Saudi "investments" have sure helped the defense sector.
Objections and barriers to Saudi investment in the United States are on the rise. Although most are baseless and even discriminatory, their impact could be multiplied in the current market environment. Promotion agencies across the globe are maneuvering to attract and keep foreign investment. The Kingdom’s own market climate has opened and become highly attractive for Saudi investors. America must eliminate growing impediments to Saudi and other foreign investment in the United States in order to remain competitive.
Blah - blah - Be nice or we’ll take our money elseware - Blah - blah - snipped.
In February 2003, total worldwide Saudi investment, including investment in the United States and Europe, was conservatively estimated at U.S. $700 billion.
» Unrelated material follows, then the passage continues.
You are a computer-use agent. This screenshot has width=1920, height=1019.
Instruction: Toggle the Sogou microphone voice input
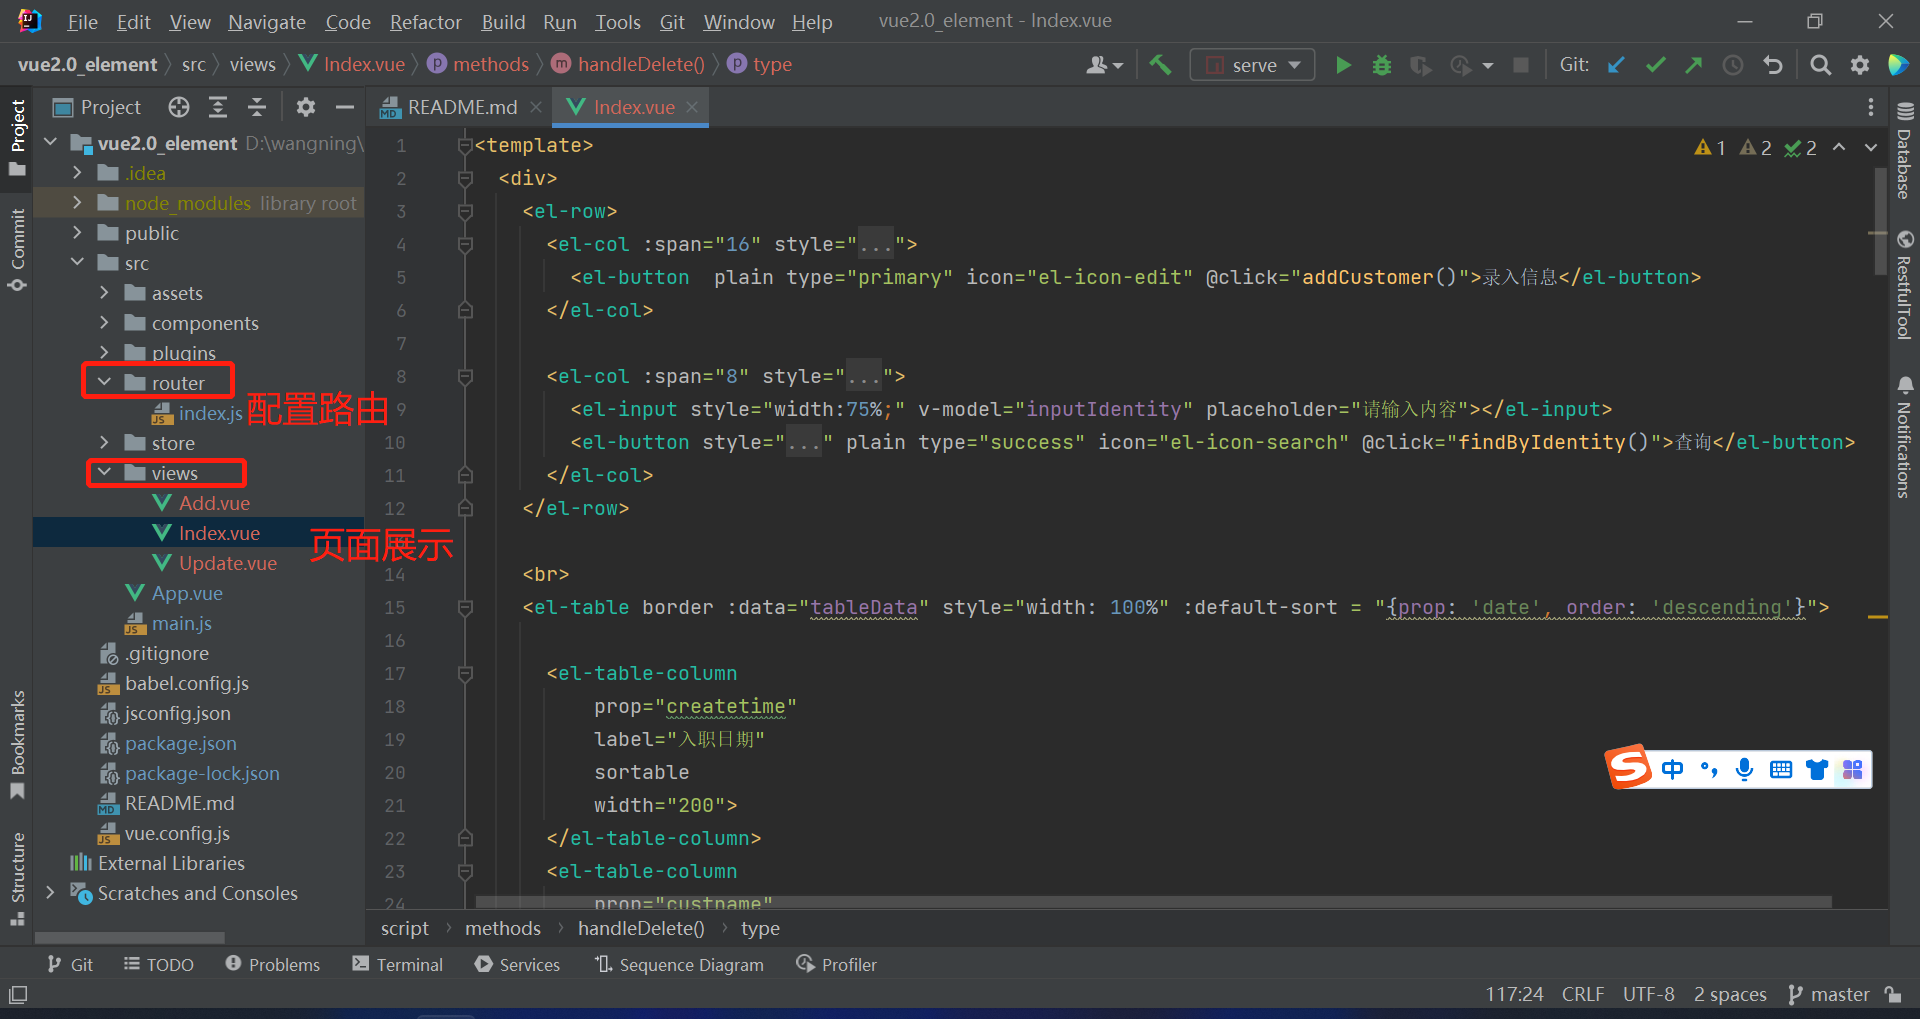click(x=1744, y=769)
The United States received approximately 60% of the global Saudi investment allocation.
That’s 60% of all overseas Saudi investment, right where we can seize it, if and when we want to.
Posted by:Steve

#12  Lucky, I'm not worried about being PC or drawing in Germany or France, but I can't see how W could pull something like that off and still get reelected (and we are NOT going to win with any of the others in that office). My current thinking is SA can wait a bit (unless the internal war w/ AQ heats up a LOT more); I'm more worried we'll have to do something with Iran near term, before Nov. 2004. I think that potentially could be sold to voters and W would still win, but not taking over SA oil fields in the absence of obvious civil war.
Posted by: Sharon in NYC   2003-12-12 5:38:34 PM  

#11  Yea Dot, But only if we want to win this war. Or we could go slowly, checking all the PC boxes along the way. Who's onboard, who's not. Discussions and a shifting time table. France will want some veto power and Germany needs some sort of cover, No. Blair is toast unless he gets some slice of pie. Putin is Putin! Toss him a bone and he'll go along like a good kitty. So 10 years and a few billion in cash. One lost city or so. Add it up and I say it's a go. And I mean it as I've been working through this also.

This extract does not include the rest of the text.